UCF STIG Viewer Logo

The Infoblox DNS server must implement NIST FIPS-validated cryptography for provisioning digital signatures, generating cryptographic hashes, and protecting unclassified information requiring confidentiality.


Overview

Finding ID Version Rule ID IA Controls Severity
V-233906 IDNS-8X-700001 SV-233906r621666_rule High
Description
Use of weak or untested encryption algorithms undermines the purposes of using encryption to protect data. The application must implement cryptographic modules adhering to the higher standards approved by the federal government since this provides assurance they have been tested and validated.
STIG Date
Infoblox 8.x DNS Security Technical Implementation Guide 2021-01-11

Details

Check Text ( C-37091r611238_chk )
Note: For Infoblox DNS systems on a classified network, this requirement is Not Applicable.

Note: For Infoblox Grids that run in FIPS mode, this requirement is Not Applicable. Refer to the Administrator Guide for more information on FIPS Mode.

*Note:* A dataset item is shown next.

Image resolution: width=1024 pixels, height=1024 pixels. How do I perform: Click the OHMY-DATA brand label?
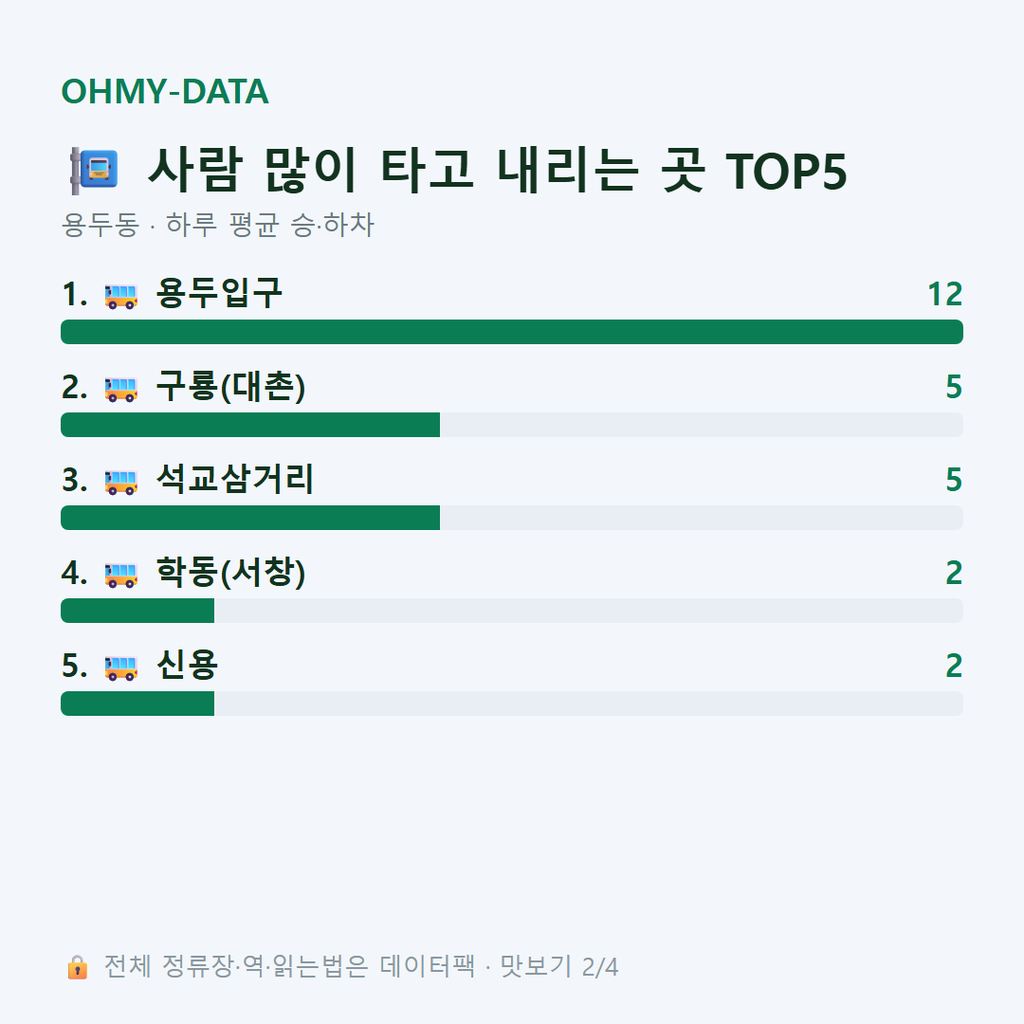[x=165, y=91]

1. Navigate to Data Management >> DNS >> Grid DNS properties.
2. Toggle Advanced Mode and click on the "DNSSEC" tab.
3. Validate that all Key Signing Keys (KSKs) and Zone Signing Keys (ZSKs) use FIPS-approved algorithms.
4. When complete, click "Cancel" to exit the "Properties" screen.

If non-FIPS-approved algorithms are in use, this is a finding.
Fix Text (F-37056r611239_fix)
Note: Ensure DNSSEC is configured to meet all other STIG requirements prior to signing a zone to avoid signing with an unapproved configuration.

1. Navigate to Data Management >> DNS >> Grid DNS properties.
2. Toggle Advanced Mode and click on the "DNSSEC" tab.
3. Configure FIPS-compliant algorithms.
4. Follow manual key rollover procedures and update all non-compliant KSKs and ZSKs to use FIPS-approved algorithms.